§ About this task
What three items does the interview below about Darwin's bar scene say people have been buying at the Waterfront?

This might be the first time that Darwin bartenders have been happy about being so far away from the rest of the country. Here’s an interview from our special edition with Anneliese Grazioli who was (at the time) preparing her venue, Hot Tamale, to reopen thanks to the lack of coronavirus cases there.
Here, she speaks about the Darwin scene’s struggles early on — many of its bartenders are visa holders — and speaks with hope about how the scene might bounce back.
It has been a little bit different in Darwin compared to elsewhere because of our limited cases of COVID-19. We shut down pretty strong and it came on really fast up here. We shut down with one night’s notice.
It was a real ghost town, really quiet to start. But there were a few pushes. For example, at the Waterfront where we are, they let us do takeaway alcohol down there, that’s probably been our saving grace. People have been buying Sangria, Margaritas, and the tacos and going to sit on the grass by the water [and] social distancing down there.
Being dry season up here, it’s our best time of year. We’ve lost out on any tourists because we’ve got our borders closed at the moment, but the locals are coming out — they’re actually enjoying this time of year when normally they’d be hiding because there’s so many tourists around.
We’ve got no active cases up here at the moment, we never had any community transmissions. Everyone that had a case was from interstate or overseas and they were straight into quarantine. We had very limited issues up here.
Due to everyone being so good — everyone secluded themselves straight away, everyone followed the rules up here — we never had that issue.
The weather is beautiful. The last few weeks everyone has been out and about. But they’ve been behaving and doing the right thing.
We’re reopening on Friday. They’re saying we must obey the 1.5 metre rule but only face to face, so if tables are back to back with each other they’re less stressed about it. They also want people to only come with their bubble of people, and by that they mean the people they see week to week already — they don’t want someone having a big party of 20 and inviting people from different bubbles.
Due to everyone working in bars up here being visa holders, there’s very few Australians or residents, it was very hard. They were all either stood down straight away or lost over 50 percent of their wage. The first few weeks were really hard and everyone was really down.
We’ve done a local comp, which was just an uploaded video comp which everyone got involved with, which was awesome. I organised that one just because I had the time. We got sponsored by every single supplier, there were like 14 prizes — it was great. That was a bit of fun.
Darwin is like a Bali, and we can’t go to Bali for at least six months to a year, we’re hoping that once all the borders open within Australia, to be that tropical getaway. We’re 24 degrees today, it’s sunny, it’s beautiful, and you can drink a Margarita on the grass by a lagoon — it’s amazing up here.

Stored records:
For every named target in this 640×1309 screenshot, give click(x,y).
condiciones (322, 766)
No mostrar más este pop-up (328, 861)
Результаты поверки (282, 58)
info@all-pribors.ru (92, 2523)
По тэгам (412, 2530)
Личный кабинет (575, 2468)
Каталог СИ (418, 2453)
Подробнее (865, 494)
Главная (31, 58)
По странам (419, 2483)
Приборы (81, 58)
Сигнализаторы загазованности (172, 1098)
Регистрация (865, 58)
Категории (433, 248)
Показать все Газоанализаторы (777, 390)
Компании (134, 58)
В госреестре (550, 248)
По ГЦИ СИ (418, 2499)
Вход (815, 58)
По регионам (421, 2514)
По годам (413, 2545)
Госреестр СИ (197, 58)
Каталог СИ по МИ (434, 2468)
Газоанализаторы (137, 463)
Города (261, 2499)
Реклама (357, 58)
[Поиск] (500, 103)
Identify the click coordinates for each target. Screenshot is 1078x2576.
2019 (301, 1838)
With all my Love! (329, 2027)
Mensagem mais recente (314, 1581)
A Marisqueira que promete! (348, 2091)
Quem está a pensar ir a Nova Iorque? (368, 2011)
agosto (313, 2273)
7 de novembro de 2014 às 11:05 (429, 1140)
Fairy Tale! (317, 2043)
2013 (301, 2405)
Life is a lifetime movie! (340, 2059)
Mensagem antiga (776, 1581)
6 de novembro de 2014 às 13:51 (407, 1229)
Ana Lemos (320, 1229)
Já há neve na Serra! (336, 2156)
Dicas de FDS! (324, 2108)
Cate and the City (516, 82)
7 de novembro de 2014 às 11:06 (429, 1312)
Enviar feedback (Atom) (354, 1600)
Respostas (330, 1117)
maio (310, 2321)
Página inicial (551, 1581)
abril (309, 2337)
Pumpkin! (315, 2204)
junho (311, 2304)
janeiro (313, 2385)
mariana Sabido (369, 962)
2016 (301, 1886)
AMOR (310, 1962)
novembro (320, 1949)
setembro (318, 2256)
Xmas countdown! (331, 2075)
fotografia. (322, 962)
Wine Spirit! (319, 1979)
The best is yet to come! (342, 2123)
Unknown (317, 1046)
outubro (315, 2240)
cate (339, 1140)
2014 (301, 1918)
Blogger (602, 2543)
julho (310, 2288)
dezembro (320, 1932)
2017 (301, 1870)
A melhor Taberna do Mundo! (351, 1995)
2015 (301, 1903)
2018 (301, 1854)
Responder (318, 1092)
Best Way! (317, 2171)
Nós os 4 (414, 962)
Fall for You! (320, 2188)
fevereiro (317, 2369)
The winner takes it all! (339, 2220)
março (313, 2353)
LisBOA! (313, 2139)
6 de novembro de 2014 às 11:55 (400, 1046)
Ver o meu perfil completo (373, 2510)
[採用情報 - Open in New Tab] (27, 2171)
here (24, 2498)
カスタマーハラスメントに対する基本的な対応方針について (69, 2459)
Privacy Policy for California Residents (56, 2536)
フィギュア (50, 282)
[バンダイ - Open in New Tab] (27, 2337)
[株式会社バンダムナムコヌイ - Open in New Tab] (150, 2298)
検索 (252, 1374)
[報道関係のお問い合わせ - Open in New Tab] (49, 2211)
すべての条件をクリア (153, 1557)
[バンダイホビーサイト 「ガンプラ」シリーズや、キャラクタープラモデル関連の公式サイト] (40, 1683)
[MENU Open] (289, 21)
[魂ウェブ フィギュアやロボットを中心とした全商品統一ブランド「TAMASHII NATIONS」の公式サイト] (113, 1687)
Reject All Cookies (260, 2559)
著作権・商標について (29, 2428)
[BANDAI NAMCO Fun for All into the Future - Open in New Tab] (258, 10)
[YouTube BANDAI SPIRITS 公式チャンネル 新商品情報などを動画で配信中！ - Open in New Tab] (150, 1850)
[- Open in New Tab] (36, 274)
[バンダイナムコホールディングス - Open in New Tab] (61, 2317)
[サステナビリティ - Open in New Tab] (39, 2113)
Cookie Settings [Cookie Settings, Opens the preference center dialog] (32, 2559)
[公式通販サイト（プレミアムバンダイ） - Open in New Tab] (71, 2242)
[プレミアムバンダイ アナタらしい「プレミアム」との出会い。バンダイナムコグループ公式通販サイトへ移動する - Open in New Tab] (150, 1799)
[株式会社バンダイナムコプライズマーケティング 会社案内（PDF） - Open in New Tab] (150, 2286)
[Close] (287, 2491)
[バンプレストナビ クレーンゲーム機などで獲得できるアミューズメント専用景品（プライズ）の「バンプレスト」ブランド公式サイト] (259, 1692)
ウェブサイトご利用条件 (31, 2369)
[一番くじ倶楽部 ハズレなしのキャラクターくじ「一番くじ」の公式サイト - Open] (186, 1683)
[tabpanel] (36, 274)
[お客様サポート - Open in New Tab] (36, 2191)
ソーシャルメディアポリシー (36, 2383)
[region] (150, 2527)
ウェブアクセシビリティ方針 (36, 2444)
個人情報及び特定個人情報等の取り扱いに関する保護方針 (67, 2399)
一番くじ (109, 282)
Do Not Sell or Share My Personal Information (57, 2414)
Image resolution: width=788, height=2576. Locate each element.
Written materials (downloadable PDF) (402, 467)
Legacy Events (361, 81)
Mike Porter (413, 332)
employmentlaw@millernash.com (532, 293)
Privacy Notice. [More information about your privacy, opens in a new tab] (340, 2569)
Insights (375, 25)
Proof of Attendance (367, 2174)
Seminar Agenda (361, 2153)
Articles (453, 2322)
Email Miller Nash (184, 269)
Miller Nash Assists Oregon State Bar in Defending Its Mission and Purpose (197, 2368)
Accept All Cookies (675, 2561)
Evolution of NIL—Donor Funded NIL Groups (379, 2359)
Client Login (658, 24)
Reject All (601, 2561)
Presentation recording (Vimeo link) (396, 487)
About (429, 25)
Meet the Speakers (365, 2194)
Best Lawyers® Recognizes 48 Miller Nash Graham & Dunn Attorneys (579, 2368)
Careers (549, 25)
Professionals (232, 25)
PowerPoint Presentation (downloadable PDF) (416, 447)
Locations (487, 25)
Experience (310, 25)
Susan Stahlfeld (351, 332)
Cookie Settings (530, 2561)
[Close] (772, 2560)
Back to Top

§ Response
Sangria, Margaritas, and tacos.